◆ **YOUR INSTRUCTIONS**
Some of the lines below need repeating. Reproduce exactly those between the lines holding "Instruction: Click the scroll" and "Click the birthday", inclusive.

◆ **INPUT FOR THIS TASK**
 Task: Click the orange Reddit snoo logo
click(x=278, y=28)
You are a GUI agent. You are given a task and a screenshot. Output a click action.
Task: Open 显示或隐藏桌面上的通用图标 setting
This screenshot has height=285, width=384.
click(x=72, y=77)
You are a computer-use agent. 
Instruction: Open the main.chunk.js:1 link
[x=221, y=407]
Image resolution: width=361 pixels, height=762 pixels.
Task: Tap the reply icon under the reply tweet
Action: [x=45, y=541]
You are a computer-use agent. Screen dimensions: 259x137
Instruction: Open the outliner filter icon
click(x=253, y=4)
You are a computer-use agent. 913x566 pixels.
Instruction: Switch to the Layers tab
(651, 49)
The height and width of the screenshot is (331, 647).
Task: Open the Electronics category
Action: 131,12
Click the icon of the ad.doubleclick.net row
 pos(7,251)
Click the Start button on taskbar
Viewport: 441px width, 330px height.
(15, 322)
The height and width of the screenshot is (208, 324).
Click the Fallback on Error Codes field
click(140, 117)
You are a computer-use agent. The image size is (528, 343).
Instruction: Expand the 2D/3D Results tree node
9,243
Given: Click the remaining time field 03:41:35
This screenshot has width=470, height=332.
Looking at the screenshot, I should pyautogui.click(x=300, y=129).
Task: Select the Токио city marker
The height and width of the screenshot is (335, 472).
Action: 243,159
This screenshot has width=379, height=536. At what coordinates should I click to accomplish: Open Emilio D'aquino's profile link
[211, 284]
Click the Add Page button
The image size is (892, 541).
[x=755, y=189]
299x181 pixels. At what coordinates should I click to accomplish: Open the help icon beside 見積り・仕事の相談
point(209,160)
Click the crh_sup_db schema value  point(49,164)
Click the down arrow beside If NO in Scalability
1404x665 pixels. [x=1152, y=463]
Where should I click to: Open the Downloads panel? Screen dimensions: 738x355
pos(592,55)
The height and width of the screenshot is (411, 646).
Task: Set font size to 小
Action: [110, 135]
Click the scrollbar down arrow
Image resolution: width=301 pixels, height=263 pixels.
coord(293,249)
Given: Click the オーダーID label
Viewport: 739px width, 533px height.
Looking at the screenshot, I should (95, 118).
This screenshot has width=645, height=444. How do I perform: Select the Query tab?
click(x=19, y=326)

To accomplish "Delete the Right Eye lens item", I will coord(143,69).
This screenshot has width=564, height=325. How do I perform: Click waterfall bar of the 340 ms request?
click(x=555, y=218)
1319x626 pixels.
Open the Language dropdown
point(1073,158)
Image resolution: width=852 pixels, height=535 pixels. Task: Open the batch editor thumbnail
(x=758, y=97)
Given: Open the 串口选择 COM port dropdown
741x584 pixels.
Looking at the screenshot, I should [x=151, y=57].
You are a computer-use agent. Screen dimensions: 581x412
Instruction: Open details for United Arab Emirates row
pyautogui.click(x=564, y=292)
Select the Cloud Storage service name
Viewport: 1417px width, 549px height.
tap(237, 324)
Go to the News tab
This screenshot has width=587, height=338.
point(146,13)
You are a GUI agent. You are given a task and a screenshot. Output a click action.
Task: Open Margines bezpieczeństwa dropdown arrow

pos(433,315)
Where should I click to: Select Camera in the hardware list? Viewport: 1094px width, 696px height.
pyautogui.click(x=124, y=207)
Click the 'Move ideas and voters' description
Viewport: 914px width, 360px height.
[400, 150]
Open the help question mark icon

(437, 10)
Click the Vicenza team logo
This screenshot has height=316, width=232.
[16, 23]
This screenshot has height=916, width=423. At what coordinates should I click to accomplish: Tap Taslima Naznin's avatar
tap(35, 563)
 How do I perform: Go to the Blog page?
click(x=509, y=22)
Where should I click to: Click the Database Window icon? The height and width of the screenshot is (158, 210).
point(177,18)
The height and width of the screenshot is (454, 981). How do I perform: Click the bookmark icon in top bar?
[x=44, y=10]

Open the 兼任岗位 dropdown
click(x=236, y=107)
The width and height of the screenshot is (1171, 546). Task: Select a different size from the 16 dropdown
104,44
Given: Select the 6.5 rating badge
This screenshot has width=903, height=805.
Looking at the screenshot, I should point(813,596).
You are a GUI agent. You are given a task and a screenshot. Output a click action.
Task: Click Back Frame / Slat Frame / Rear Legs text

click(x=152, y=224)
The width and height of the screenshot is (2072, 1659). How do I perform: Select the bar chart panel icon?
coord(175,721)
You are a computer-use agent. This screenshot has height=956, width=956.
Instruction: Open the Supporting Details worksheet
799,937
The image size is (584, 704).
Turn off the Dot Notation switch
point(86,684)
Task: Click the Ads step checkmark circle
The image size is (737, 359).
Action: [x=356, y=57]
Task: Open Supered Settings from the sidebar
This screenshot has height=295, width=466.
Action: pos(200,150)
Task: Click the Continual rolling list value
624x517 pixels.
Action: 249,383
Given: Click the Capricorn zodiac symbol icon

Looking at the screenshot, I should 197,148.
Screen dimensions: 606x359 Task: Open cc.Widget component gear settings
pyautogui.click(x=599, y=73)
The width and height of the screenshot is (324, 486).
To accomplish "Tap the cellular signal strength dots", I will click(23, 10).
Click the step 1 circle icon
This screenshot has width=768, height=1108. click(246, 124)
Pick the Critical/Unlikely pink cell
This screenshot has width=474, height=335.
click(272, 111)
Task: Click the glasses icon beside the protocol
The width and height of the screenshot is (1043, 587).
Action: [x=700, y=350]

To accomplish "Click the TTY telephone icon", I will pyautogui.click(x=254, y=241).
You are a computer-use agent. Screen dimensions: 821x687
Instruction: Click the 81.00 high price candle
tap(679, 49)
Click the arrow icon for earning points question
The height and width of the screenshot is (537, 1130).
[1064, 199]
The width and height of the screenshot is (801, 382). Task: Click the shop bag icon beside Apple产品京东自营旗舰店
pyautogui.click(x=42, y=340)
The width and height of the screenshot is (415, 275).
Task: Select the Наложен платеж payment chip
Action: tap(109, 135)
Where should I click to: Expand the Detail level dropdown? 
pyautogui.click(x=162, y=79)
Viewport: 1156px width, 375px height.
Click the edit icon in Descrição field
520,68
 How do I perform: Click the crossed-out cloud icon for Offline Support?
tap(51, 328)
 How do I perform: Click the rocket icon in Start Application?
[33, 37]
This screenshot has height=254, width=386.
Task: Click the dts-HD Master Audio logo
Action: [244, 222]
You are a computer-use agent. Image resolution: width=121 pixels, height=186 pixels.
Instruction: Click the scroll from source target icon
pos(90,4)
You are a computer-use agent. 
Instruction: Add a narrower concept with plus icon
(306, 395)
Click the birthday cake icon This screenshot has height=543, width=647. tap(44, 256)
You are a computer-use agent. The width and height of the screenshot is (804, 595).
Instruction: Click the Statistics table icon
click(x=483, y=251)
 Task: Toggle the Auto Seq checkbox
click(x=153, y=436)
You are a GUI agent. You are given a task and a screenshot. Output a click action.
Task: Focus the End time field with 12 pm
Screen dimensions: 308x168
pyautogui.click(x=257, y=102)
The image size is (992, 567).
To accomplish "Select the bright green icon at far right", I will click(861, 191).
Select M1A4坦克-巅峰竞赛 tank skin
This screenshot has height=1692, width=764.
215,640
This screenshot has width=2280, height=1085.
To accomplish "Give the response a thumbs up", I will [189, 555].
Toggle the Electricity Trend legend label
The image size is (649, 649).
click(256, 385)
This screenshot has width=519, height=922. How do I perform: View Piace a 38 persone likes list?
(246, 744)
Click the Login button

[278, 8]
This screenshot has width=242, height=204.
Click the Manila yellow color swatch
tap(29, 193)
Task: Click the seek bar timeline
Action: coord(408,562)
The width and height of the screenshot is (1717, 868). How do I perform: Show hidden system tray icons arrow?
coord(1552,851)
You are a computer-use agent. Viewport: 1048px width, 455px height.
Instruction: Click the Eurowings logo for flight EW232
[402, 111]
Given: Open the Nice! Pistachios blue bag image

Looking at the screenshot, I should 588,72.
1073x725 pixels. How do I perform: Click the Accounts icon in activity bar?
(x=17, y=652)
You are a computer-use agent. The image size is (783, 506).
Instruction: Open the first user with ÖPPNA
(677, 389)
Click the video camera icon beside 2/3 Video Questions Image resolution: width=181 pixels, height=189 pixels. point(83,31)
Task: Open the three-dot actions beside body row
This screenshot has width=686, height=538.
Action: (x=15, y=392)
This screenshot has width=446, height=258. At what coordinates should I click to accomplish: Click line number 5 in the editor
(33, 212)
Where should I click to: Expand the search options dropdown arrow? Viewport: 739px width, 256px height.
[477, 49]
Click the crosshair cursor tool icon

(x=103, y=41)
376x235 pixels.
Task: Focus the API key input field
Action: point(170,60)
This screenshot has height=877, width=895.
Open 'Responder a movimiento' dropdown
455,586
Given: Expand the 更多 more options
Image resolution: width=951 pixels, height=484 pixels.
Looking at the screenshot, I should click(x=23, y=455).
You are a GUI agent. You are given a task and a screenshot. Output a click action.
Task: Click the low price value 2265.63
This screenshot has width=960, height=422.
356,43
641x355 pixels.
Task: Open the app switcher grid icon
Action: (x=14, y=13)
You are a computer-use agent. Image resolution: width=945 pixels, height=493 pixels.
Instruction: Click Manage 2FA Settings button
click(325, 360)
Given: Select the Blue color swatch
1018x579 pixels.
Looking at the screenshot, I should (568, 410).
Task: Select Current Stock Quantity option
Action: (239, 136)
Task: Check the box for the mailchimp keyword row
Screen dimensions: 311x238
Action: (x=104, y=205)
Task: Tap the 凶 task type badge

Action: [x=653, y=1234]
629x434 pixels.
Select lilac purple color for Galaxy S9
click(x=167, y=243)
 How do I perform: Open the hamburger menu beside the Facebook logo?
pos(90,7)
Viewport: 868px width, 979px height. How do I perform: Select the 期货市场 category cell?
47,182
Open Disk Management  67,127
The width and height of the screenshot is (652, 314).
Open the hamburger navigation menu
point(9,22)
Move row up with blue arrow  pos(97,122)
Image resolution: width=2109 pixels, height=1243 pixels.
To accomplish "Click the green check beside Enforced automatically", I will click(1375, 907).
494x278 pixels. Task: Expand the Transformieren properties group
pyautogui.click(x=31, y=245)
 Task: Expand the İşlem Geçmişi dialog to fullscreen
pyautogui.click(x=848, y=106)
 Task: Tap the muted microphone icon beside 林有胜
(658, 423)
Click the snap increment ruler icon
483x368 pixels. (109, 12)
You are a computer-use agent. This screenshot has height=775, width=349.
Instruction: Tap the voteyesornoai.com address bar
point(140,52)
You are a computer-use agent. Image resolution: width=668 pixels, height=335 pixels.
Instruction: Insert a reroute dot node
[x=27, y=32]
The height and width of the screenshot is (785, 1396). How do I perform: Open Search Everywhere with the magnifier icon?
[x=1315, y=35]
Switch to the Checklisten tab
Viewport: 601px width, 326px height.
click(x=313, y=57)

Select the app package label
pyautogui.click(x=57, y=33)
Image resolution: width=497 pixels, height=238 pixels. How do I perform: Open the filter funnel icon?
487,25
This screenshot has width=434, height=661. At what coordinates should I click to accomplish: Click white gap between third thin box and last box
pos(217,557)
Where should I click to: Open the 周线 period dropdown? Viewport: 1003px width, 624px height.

◆ **TASK ANSWER**
Instruction: Click the scroll from source target icon
pos(90,4)
You are a computer-use agent. 
Instruction: Add a narrower concept with plus icon
(306, 395)
Click the birthday cake icon This screenshot has height=543, width=647. tap(44, 256)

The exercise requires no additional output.